Stay informed with free updates
Simply sign up to the Film myFT Digest — delivered directly to your inbox.
War feels like losing your mind, it is said in the sad and lyrical Sudan, Remember Us. By then, the year is 2023, and internal conflict is tormenting the country. But the documentary is really a time capsule of an earlier moment when another future seemed possible. At the centre of the film is the Sudanese revolution of spring 2019, in which economic anger bloomed into the overthrow of loathed president Omar al-Bashir.

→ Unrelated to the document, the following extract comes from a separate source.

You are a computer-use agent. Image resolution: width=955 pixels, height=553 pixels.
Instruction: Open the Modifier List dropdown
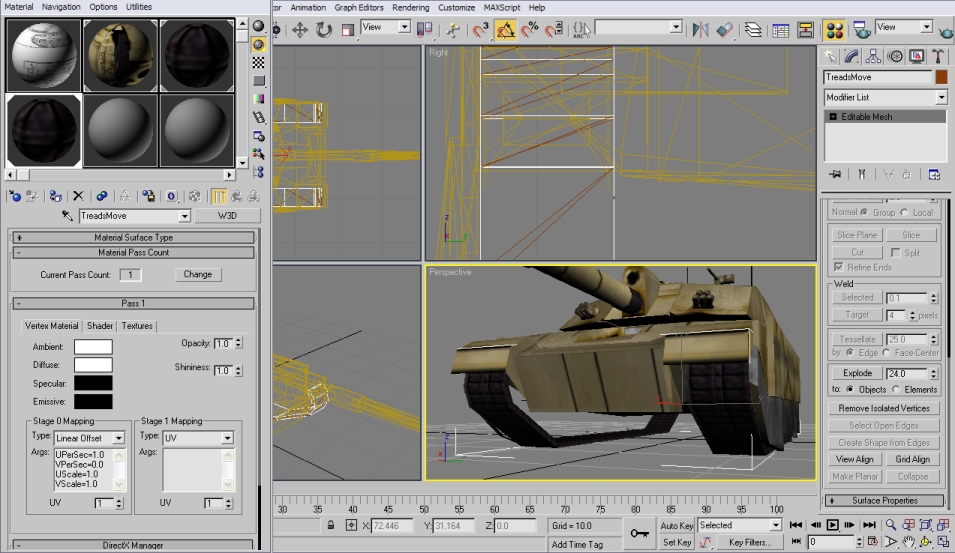point(941,97)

Director Hind Meddeb focuses on a group of young pro-democracy activists. Khartoum protest rallies have the vivid, smiling energy of a nightly street party. Music is a companion and political engine. We hear the fierce social critique of a lone rapper, the uplift of an older generation’s reclaimed anthem, “I Am African, I Am Sudanese”.

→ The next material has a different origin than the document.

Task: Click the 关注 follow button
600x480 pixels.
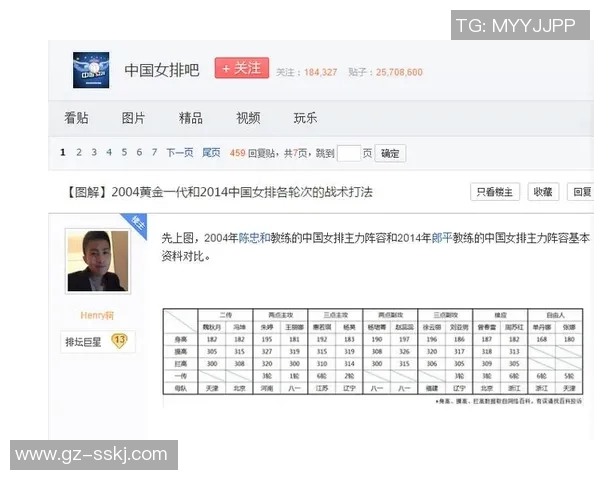Action: 241,69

If the spark for the revolt was the cost of living, other causes join the fray. Speakers demand an end to tribalism. In the face of repressive Islamism, many of the activists are young feminists. Imams are condemned as mere “merchants of religion”. And yet the mood is celebratory, filled with excitement for a Sudan rich in natural resources.
Meddeb, who is French-Tunisian-Moroccan, captures the firefly new dawn in a collage of interviews and vignettes. What the film doesn’t offer is a ready timeline of modern Sudan to map the wider, tragic context. The flipside is bearing witness to hope in close-up. This is what the promise of change looks like on the ground.
It makes the plunge back into the abyss more mournful still. After the June 2019 Khartoum massacre carried out by military forces, violence pits the film. The young activists we have come to know are now surveilled and haunted by grief — exiles in their own country. But one of Meddeb’s biggest achievements is that, after the end credits, what stays with you most is the memory of their optimism: clear-eyed and unkillable.